The common thread across these projects that they are designed to grant exclusive membership into a sort of “club” for brand fans. That’s one reason luxury brands and sports brands have taken to NFTs so quickly – brand affinity is high in those fields. In this way, NFTs are more than collectibles, they are corporate status symbols or declarations of rank.
What TYB wants to do is pull this sort of one-off-NFT-drop brand engagement into one platform. On the How It Works page on the site, the company uses a brand called Joggy as an example (Joggy is a new brand also led by Haney that sells CBD products). Users who participate in customer feedback loops by weighing in on decisions like packaging colors (one example seen on the site) receive collectibles in return. These unlock access to things like exclusive or early-access products, event invitations and private channels, according to the site description.

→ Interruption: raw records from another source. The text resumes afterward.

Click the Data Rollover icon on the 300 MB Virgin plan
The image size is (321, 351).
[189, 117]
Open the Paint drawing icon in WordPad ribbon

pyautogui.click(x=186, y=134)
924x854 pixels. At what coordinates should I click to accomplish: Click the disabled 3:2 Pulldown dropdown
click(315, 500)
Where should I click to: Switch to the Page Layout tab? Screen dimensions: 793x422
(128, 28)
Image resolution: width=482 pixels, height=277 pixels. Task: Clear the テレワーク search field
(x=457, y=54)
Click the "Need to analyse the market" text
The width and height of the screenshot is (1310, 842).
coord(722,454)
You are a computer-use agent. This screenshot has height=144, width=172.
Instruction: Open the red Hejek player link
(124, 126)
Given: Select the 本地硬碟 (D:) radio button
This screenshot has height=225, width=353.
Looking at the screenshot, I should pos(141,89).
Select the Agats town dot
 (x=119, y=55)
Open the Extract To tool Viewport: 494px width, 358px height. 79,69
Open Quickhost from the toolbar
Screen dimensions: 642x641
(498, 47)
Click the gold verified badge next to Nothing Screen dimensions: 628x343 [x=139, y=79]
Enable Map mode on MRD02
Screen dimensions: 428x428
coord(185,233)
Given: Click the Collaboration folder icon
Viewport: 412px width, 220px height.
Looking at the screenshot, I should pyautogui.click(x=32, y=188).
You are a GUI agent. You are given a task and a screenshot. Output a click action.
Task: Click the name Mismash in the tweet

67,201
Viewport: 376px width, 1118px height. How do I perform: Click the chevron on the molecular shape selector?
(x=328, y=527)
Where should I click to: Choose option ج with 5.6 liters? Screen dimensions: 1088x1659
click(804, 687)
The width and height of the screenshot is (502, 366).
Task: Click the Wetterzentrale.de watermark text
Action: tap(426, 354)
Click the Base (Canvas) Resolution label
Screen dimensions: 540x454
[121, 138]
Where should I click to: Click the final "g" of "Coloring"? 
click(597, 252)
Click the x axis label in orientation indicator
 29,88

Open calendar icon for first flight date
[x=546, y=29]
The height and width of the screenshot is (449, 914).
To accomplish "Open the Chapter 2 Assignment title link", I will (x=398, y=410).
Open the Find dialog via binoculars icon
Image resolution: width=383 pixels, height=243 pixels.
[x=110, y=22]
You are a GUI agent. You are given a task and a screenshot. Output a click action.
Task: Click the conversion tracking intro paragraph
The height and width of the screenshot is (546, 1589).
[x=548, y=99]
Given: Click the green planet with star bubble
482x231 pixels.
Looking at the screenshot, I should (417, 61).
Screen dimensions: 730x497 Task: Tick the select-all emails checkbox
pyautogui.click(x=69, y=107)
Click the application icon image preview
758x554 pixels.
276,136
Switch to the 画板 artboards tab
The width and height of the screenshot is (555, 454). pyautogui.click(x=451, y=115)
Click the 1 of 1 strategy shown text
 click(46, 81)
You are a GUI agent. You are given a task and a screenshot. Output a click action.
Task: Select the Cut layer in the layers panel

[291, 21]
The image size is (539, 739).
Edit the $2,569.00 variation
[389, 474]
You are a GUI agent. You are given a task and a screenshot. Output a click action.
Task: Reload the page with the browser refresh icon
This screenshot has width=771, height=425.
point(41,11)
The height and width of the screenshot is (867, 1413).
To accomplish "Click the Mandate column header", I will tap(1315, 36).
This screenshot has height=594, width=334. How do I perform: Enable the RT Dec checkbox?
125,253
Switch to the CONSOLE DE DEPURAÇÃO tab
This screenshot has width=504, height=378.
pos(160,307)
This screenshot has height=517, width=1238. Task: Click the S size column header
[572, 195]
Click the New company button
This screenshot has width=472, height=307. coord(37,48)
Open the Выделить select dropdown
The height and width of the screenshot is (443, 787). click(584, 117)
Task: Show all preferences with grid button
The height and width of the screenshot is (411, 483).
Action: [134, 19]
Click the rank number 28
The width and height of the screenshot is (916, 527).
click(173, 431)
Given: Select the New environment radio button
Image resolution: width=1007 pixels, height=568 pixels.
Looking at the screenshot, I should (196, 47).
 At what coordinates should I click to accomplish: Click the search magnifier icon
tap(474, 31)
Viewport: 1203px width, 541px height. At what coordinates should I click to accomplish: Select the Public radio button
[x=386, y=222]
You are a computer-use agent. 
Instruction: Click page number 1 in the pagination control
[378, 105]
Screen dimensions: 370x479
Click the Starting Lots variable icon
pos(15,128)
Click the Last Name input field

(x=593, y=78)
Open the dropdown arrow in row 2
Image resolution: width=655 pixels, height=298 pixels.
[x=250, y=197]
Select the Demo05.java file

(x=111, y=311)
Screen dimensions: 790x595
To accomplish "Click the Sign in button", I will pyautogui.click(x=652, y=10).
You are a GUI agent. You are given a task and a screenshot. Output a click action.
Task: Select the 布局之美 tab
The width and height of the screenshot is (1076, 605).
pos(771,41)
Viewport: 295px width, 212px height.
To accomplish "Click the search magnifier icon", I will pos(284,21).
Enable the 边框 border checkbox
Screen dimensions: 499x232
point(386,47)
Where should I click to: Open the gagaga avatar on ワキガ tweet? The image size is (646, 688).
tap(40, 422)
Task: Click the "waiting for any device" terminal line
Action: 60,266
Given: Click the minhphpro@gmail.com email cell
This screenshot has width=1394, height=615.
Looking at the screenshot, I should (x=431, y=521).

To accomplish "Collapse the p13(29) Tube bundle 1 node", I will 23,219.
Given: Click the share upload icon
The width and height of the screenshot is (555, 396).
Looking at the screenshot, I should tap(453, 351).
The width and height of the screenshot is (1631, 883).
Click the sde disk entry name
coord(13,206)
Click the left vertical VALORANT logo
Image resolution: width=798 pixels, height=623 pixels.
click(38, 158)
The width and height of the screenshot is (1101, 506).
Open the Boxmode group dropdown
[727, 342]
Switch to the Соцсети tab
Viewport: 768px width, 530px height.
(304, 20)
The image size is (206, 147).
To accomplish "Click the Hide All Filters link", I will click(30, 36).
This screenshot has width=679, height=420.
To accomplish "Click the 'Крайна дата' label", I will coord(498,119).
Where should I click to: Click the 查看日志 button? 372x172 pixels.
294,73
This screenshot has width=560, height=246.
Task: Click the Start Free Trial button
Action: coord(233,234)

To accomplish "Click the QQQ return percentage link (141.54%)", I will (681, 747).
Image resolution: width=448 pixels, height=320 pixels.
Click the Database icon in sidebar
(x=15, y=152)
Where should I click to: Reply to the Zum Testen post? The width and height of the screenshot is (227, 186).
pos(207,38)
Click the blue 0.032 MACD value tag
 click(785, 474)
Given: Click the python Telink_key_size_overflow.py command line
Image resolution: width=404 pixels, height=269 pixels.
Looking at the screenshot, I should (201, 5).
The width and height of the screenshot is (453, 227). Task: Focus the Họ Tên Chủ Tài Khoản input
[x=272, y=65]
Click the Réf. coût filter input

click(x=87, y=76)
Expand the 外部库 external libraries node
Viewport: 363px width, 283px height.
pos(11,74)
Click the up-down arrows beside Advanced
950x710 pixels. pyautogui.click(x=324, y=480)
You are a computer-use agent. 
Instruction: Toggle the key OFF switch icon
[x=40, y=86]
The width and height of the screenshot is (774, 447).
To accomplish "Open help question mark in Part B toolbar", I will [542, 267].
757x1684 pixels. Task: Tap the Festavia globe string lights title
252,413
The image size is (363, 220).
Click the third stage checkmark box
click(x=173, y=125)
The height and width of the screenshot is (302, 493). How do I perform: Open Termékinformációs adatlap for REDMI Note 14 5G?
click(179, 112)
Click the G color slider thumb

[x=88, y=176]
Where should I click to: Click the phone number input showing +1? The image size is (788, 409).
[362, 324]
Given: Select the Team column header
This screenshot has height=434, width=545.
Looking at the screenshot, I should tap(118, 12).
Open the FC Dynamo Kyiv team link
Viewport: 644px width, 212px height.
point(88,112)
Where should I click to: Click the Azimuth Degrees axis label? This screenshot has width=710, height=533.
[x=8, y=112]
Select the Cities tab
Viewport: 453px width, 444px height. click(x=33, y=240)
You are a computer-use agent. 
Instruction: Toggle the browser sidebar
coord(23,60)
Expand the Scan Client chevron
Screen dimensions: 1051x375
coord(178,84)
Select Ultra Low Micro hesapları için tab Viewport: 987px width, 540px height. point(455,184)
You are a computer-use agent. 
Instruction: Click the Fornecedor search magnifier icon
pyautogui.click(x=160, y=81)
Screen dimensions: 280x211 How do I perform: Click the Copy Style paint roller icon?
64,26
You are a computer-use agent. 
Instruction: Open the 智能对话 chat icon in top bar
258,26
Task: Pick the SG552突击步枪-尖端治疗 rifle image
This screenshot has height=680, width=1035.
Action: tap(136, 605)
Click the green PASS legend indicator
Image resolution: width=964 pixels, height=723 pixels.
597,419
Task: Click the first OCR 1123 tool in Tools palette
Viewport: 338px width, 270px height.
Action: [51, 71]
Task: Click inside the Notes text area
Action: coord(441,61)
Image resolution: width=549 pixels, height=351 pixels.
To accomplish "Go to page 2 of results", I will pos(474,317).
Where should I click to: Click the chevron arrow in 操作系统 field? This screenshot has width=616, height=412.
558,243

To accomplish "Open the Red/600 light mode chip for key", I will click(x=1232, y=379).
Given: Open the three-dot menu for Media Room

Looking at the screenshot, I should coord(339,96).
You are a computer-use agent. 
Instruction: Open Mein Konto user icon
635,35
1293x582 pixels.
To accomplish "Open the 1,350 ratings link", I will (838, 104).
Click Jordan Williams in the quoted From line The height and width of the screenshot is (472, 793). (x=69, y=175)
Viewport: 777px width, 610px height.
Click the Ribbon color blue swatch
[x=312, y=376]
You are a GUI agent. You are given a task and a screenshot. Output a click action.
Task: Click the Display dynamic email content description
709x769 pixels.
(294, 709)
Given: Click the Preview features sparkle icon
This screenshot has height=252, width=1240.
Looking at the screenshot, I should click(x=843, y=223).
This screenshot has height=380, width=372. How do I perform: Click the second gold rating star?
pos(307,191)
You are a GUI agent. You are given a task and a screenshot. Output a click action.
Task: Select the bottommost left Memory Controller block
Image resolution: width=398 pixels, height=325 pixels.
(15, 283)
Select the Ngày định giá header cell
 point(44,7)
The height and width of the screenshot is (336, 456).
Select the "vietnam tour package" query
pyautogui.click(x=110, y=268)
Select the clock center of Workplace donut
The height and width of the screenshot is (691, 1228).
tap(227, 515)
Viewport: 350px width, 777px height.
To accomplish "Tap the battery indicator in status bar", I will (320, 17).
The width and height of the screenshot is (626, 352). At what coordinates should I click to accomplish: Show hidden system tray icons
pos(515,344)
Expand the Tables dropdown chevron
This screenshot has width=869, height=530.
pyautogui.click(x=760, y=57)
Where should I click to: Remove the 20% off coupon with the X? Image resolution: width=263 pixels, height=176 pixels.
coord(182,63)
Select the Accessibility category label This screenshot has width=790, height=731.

The concept of branded community has been heralded in the DTC era, when companies recognized that loyal customers – or the community – were the most valuable assets. Especially in an era where brands lived and died by lifetime value and retention rates. Community is both marketing jargon and a survival tool. TYB pushes the concept of community forward by laying “what’s in it for me?” on the line. Customers who opt in know what to expect in return, and that the more they put in, the more they’ll get out. At least that’s the high level theory in practice.
This is common among NFT drops. Brands like Gucci are rewarding top fans with their NFTs. To qualify to receive one, you have to have jumped through multiple hoops like joined the brand’s Discord server and followed past updates. NFTs then become a badge of belonging in an inner circle. That works for some brands with enough of a halo – and not to mention, it’s far from Gucci’s main business proposition.
Haney’s concept raises further questions. Can a platform manufacture it for brands looking for customer feedback? Do customers care enough about the typical brand to spend time on Try Your Best? And do brands – who pay to appear on the platform – want to outsource something as valuable as customer feedback and loyalty to an outside company? Haney used Glossier as an example of a brand that has drawn an engaged millennial and Gen Z audience, and Glossier’s strategy was defined by how much it included customers in its product development. Tokenization formalizes the arrangement.
The challenge will be for TYB to become a must-have for customers. Whether or not the perks will be remarkable enough to devote time to the app stands in the way. But regardless of whether Try Your Best takes off, one of the industry’s top performers is betting the next stage of her career on Web3. This time, there is much less of retail’s past to stand in her way (or the future’s).